JSC setting a vexing precedent

Despite lack of evidence, the JSC found that Motata had been provoked by the homeowner and convicted him of a lesser transgression.


It is unrealistic, perhaps even naïve, to think that South Africans can put the issue of race behind them in their day-to-day lives; there’s just too much baggage for that.

Yet, we had hoped that, in the judicial system, the influences of skin colour and culture would be firmly put aside when assessments are made or judgments passed. Sadly, the long drawn out case of drunken judge – which has just been finalised, after more than a decade – indicates that may not be the case.

Firstly, the Judicial Services Commission (JSC), in determining Motata’s fate, noted that one of its own members, Advocate Izak Smuts, as an alleged instigator of a complaint against Motata in terms of judicial rules, had chaired earlier deliberations over Motata and had not disclosed his involvement or recused himself. Smuts is white and Motata black.

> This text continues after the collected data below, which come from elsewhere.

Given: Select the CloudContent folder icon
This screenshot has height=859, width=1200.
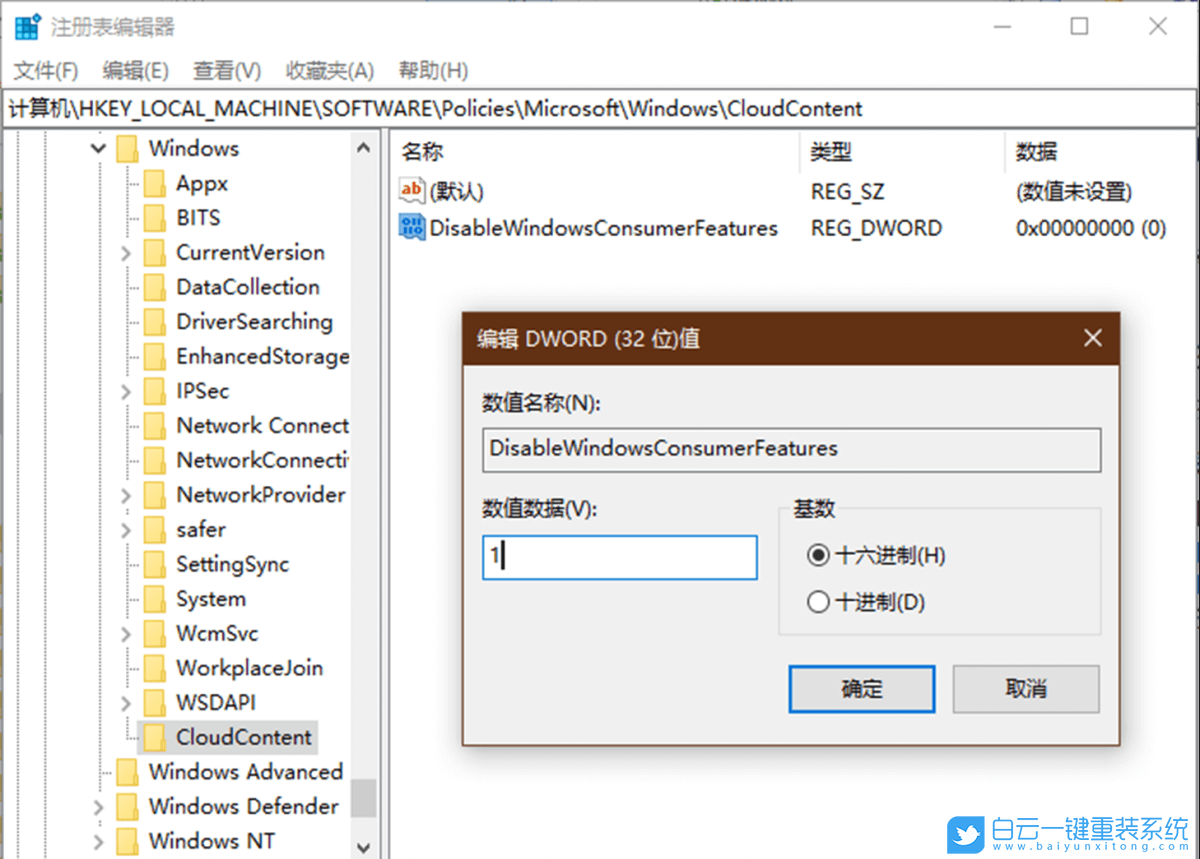Looking at the screenshot, I should click(155, 737).
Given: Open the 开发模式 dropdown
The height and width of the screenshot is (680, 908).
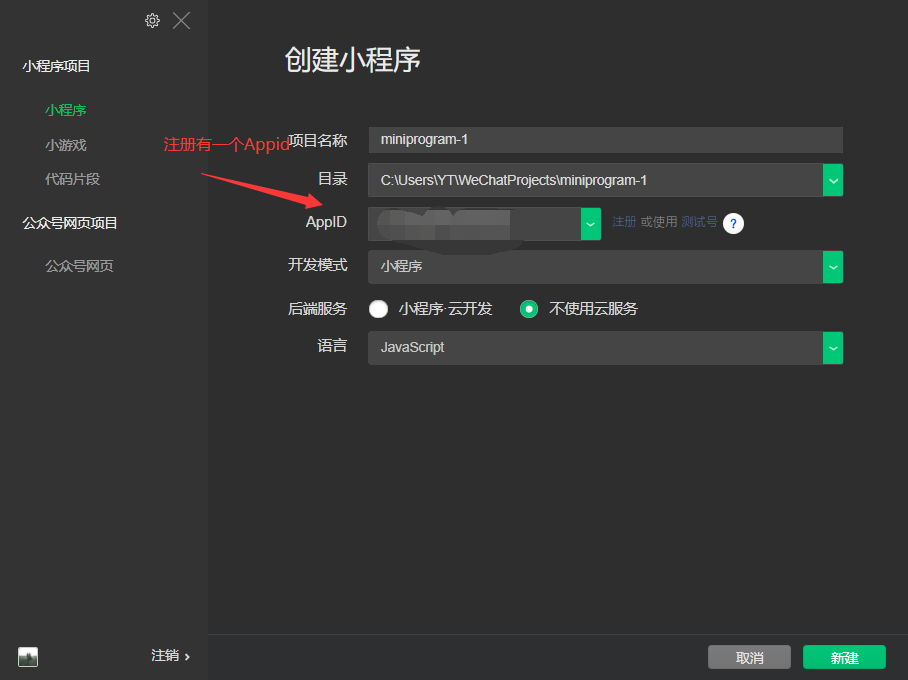Looking at the screenshot, I should (834, 267).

Was there bias there, conscious or unconscious?

More disturbing, though, is the decision by the JSC that Motata was guilty only of “misconduct” and not “gross misconduct” because he had used racially inflammatory language after driving his car into a Johannesburg man’s wall. That man was white.

Motata claimed his outburst was in reaction to being call the “k-word” by the homeowner. The man, however, denies that claim emphatically and no evidence has been produced that he did use the word.

Despite that lack of evidence, the JSC found, as a fact, that Motata had been provoked by the homeowner and, consequently convicted the drunken judge of the lesser transgression.

Does this mean that unsupported claims can pass for evidence in our courts? Does it mean that the word of a black judge, who conducted himself poorly, is accepted over the word of a white man?

We worry that this JSC judgment sets a disturbing precedent.